Sylvie
21 h 30. Gare du Nord. Bureau de tabac. Dehors, des cris, des hurlements.
Une très, très jeune jeune fille vocifère face à trois ou quatre gars. Je veille du coin de l'oeil qu'il ne lui arrive rien parce que la tension monte. Ca « sent le souffre ».
Silence. Je paye mes clopes. Une fois sortie, je retrouve la jeune fille assise par terre au beau milieu du parvis de la gare. Jambes écartées. En pleurs bruyants. Elle ramasse la totalité du contenu de son sac éparpillé autour d'elle. Je m'approche et m'accroupit
« Je n'ai rien, laisse moi, c'est pas toi qui va me rendre mon fric ». Elle a le visage ravagé par les larmes. En débit des dents qui lui manquent (déjà !), des cicatrices, des fringues sales elle est (encore) jolie. Mais droguée, sûrement en manque. Soudainement elle file !

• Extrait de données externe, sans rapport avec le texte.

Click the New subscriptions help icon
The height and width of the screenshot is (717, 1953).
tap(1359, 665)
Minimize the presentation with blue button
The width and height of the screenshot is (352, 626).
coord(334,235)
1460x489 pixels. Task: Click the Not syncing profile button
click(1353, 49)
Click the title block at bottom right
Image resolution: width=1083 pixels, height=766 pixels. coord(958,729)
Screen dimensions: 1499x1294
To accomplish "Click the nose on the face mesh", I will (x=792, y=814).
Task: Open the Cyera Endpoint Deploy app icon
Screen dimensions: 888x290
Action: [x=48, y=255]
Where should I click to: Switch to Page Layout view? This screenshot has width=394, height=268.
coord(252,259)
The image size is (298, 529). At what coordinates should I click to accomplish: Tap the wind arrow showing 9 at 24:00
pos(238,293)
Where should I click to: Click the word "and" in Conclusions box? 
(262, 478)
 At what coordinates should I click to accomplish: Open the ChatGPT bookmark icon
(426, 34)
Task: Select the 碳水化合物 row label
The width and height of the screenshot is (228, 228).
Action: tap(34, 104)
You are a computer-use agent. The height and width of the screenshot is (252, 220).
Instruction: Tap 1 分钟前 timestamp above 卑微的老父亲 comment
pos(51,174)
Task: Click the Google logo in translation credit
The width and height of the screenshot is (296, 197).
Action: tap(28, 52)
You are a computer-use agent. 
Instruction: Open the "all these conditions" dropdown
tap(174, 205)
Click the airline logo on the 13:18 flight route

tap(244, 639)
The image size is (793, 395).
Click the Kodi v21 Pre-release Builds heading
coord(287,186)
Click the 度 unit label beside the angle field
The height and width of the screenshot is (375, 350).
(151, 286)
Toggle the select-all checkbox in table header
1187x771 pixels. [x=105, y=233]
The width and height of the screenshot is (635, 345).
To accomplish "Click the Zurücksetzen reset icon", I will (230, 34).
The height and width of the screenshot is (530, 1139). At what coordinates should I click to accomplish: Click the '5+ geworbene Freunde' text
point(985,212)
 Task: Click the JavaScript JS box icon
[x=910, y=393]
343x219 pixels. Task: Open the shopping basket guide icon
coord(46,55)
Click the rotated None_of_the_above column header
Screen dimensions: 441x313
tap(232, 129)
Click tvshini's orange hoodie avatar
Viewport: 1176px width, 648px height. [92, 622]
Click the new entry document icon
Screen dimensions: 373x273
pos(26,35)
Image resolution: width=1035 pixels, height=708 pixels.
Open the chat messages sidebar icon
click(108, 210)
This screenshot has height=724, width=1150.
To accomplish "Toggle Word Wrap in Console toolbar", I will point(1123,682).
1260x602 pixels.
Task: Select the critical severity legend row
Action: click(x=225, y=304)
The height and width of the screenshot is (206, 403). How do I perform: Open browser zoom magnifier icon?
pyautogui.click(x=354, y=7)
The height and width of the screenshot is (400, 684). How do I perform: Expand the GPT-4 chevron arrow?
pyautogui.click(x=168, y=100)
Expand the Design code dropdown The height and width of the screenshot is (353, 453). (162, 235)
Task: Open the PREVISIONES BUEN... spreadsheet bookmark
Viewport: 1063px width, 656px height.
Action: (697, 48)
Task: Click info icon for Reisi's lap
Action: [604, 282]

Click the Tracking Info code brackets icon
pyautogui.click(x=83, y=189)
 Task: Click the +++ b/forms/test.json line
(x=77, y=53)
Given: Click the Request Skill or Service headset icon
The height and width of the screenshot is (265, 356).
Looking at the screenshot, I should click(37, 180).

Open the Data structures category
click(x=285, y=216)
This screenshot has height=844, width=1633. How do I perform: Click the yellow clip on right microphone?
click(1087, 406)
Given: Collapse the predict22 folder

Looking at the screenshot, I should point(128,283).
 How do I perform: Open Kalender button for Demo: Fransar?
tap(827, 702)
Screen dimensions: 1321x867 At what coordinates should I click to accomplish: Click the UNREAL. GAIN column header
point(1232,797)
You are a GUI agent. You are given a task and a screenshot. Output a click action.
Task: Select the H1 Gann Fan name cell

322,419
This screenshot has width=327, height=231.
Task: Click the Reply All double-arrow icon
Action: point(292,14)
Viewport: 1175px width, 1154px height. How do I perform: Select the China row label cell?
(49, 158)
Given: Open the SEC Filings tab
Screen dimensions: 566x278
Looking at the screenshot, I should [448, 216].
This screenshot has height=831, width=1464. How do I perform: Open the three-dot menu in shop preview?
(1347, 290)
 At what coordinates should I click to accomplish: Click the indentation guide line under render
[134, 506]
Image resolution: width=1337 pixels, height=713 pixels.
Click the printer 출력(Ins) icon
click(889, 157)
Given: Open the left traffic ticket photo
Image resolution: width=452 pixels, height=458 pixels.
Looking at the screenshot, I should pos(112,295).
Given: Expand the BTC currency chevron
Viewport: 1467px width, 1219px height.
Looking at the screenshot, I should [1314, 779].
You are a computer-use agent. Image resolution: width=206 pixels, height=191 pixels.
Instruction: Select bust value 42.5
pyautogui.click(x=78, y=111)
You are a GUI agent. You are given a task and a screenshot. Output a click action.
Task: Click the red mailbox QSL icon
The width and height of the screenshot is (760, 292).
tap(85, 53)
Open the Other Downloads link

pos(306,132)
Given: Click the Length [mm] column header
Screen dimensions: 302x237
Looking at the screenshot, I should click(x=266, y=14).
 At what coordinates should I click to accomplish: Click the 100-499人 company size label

Une autre jeune femme m'approche avec deux énormes molosses en laisse et muselière (ouf). « Laisse ! C'est Choucha, elle est en manque, on peut rien faire quand elle est comme ça ». Présentations. Elle a envie de parler... J'ai le temps d'écouter...
C'est Nadia. Elle vit dans un squatt « grâce au DAL. On est déjà 5 on en attend un autre ». Elle me « rassure » sur le sort de Choucha : « Son mec est clean mais elle a pas assez de fric pour sa dose ». J'interroge sur un éventuel traitement de subsitution. « Non, elle se prostitue, elle achète, consomme et ça va mieux ». Ah...
Est-ce que Nadia a besoin de quelque chose ? « Oui, si tu as du savon j'en ai plus ». Echanges de portables, bisous, à demain.
Je rentre au chaud chez moi retrouver mon chéri, mes p'tits loups. Pendant que Choucha va tailler une pipe ou deux pour quelques heures de soulagement physique... Pendant que Nadia par faire la manche pour nourrir ses molosses et elle-même.
Qu'est-ce que je peux faire ?
J'ai l'impression d'une brève rencontre entre habitants de deux réalités aux antipodes. Certains me disent que les échanges représentent beaucoup. C'est quasiment tout ce que j'ai à donner. J'en suis très frustrée...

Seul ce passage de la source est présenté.